How very odd
The UK Guardian reports a very strange statement by decabillionaire investor Warren Buffett that cannot be true, except in a narrow and misleading sense:
I have no tax planning; I don’t have an accountant or use tax shelters.
Question: was the Susan Thompson Buffett Foundation set up without the assistance of professionals in law and accounting? Do not such foundations function in a tax free or tax sheltered environment? Is it not a 501(c)(3)? Here’s how the foundation describes itself:
The Susan Thompson Buffett Foundation is a private grantmaking foundation based in Omaha, Nebraska. With assets projected to exceed $2 billion by the end of this year we are among the largest foundations in the U.S.
The “largest foundations in the U.S.” typically do tax planning of various sorts. As evidence of this, let’s take a look at what Mr. Buffett said in his letter outlining a gift to the foundation:
The only condition to this commitment is that STB must continue to satisfy legal requirements qualifying my gifts as charitable and not subject to gift or other taxes.
Thus Mr. Buffett charged the foundation with the responsibility to ensure that his gifts were not subject to certain taxes. Is that not tax planning and tax sheltering? Furthermore, Mr. Buffett clearly uses tax planning and seeks to minimize taxes at the corporate level of the assets he controls, as reported in SEC filings via BOTW:
Berkshire’s consolidated Federal income tax return liabilities have been settled with the Internal Revenue Service (”IRS”) through 1998. The IRS has completed its audits of the 1999 through 2004 tax returns and has proposed adjustments to increase Berkshire’s tax liabilities which Berkshire has protested.
Mr. Buffett’s corporation is protesting proposed IRS adjustments to its taxes. Surely that requires legions of lawyers and accountants, and surely the value of Berkshire Hathaway is affected by the amount of taxes it pays.

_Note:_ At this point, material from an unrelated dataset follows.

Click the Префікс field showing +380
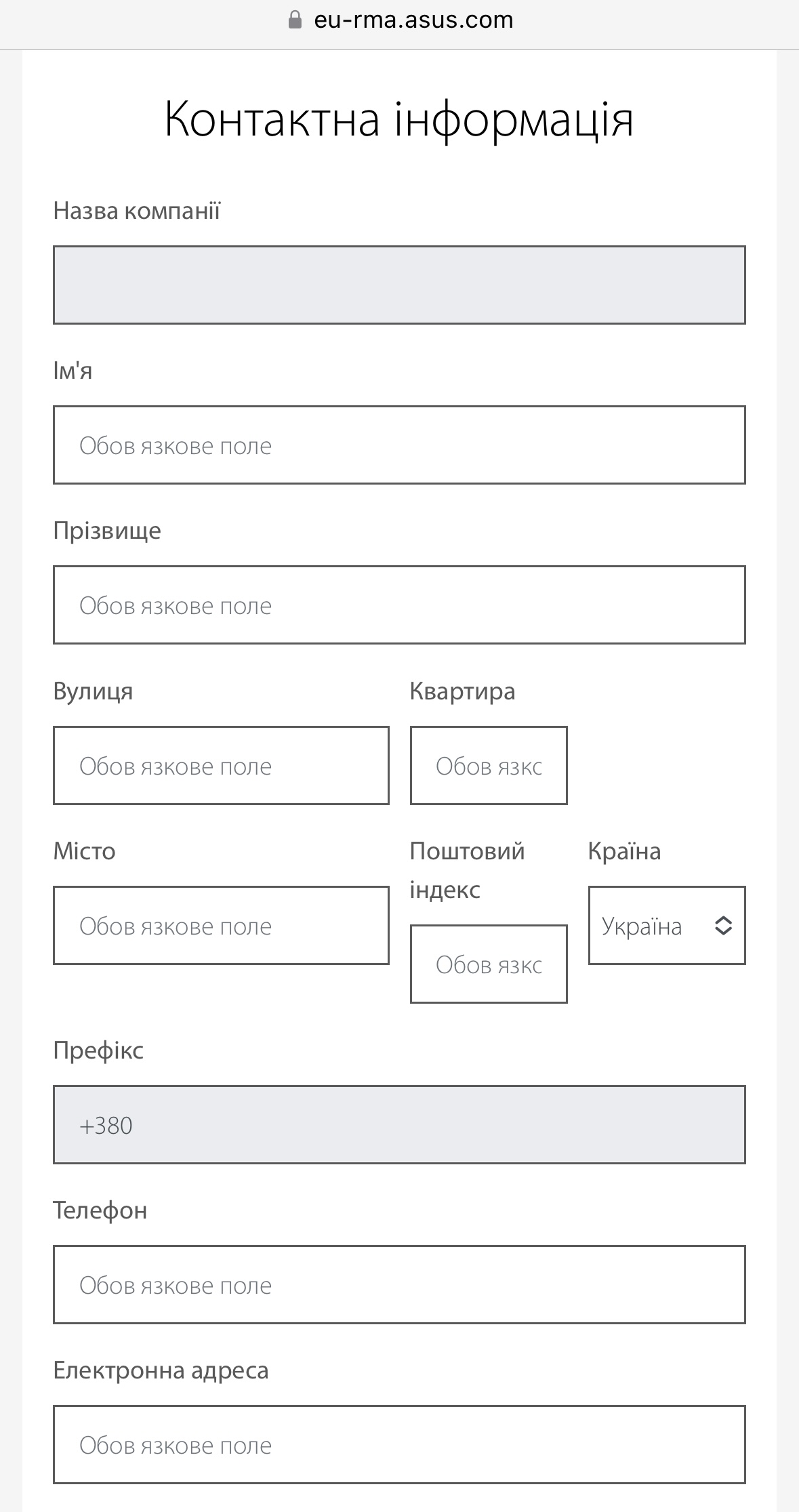Screen dimensions: 799x1512 [x=399, y=1124]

Mr Buffett said: “I have no tax planning; I don’t have an accountant or use tax shelters.” That might be true in a technical sense, but it is clearly not true in a substantive sense, since he obviously utilizes the resources of corporations and foundations, including lawyers and accountants, to do extensive tax sheltering and tax planning. How very odd for a billionaire to claim that he does no tax planning and uses no accountants, when such a thing cannot possibly be true.

November 7th, 2007 at 4:54 pm
How very odd for a billionaire to claim that he does no tax planning and uses no accountants, when such a thing cannot possibly be true.
And how very odd for a billionaire to complain that he is not taxed enough. The Guardian article is titled
Perhaps, moved by altruism or enlightened self-interest, he is setting the public good above his personal welfare. If so, bravo but please elucidate. If not, what do Buffett et al want in exchange for the increased taxes they invite the government to levy on them?